Lincoln’s wife? Claire stood up so abruptly her chair toppled backwards. “Stop it. Stop the questions!”
“They found her body this morning, Noah,” Lincoln continued, as though Claire hadn’t spoken at all, and his quiet monotone barely disguised his pain. “She was lying at the side of Slocum Road. Not far from where the witness saw you driving last night. You could have stopped to help her. You could have called someone, anyone. She didn’t deserve to die that way, Noah. Not all alone, in the cold.” Claire heard more
than pain in his voice; she heard guilt. His marriage may have been over, but Lincoln had never lost his sense of responsibility toward Doreen. With her death, he had taken on the new burden of self-blame.
“Noah wouldn’t leave her there,” said Claire. “I know he wouldn’t.”
“You may think you know him.”
“Lincoln, I understand you’re hurting. I understand you’re in shock. But now you’re lashing out, trying to assign blame to the nearest target.”
Lincoln looked at Noah. “You’ve been in trouble before, haven’t you? You’ve stolen cars.”
Noah’s hands clenched into fists. “You know?”
“Yes, I do. Officer Spear called your juvenile intake officer down in Baltimore.”
“So why are you bothering with the questions? You’ve already decided I’m guilty!”
“I want to hear your side.”
“I told you my side!”
“You say you drove around the lake.
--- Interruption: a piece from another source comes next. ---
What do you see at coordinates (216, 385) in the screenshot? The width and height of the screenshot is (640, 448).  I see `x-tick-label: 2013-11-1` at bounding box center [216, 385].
You also drove out to Slocum Road, didn’t you? Did you realize you’d hit her? Did you ever think to get out and just take a goddamn look?”
“Stop it,” said Claire.
“I have to know!”
“I won’t have a cop interrogating my son without legal counsel!”
“I’m not asking this as a cop.”
“You are a cop! And there’ll be no more questions!” She stood behind her son, her hands on Noah’s shoulders as she gazed straight at Lincoln. “He has nothing more to say to you.”
“He’ll have to come up with answers eventually, Claire. The state police will be asking him all these questions and more.”
“Noah won’t be talking to them either. Not without an attorney.”
“Claire,” he said, anguish spilling into his voice. “She was my wife. I need to know.”
“Are you placing my son under arrest?”
“It’s not my decision—”
Claire’s hands tightened on Noah’s shoulders. “If you’re not arresting him, and you have no search warrant, then I want you to leave my house. I want you and Officer Spear off my property.”